Exercise directions:
Each line below that includes the word "will" is to be reported.

--- Provided data Enclosed Below ---

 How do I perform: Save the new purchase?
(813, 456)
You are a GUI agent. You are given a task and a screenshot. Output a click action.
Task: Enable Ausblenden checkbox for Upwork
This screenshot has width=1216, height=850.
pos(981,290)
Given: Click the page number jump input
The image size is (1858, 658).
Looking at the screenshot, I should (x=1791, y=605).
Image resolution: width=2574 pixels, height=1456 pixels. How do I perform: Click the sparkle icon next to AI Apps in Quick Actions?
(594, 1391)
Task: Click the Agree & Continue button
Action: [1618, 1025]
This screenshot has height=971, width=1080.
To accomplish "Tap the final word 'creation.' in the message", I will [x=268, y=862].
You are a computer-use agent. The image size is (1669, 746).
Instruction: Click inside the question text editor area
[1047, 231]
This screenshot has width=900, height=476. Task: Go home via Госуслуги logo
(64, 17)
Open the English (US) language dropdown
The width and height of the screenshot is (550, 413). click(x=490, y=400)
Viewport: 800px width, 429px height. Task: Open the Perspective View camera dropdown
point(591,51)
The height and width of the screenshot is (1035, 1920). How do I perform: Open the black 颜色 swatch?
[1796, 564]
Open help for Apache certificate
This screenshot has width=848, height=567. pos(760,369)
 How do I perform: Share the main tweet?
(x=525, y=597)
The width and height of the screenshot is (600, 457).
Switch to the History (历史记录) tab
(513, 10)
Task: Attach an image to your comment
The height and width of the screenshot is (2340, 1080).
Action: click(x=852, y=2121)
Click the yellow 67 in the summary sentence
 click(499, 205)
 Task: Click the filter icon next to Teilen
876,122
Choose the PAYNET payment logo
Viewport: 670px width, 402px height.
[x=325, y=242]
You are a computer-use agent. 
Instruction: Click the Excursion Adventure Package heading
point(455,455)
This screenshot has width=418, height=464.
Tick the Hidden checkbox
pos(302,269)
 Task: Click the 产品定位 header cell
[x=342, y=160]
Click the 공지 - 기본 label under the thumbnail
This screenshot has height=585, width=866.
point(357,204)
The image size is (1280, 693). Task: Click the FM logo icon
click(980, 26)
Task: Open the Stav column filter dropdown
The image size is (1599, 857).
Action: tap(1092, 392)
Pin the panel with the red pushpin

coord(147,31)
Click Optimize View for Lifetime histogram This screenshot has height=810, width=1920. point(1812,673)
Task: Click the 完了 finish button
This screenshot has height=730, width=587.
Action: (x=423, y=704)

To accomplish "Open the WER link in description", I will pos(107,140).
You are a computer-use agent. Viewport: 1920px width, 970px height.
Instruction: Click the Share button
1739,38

--- End of Enclosed Provided data ---

Expected answer:
To accomplish "Tap the final word 'creation.' in the message", I will [x=268, y=862].
To accomplish "Open the WER link in description", I will pos(107,140).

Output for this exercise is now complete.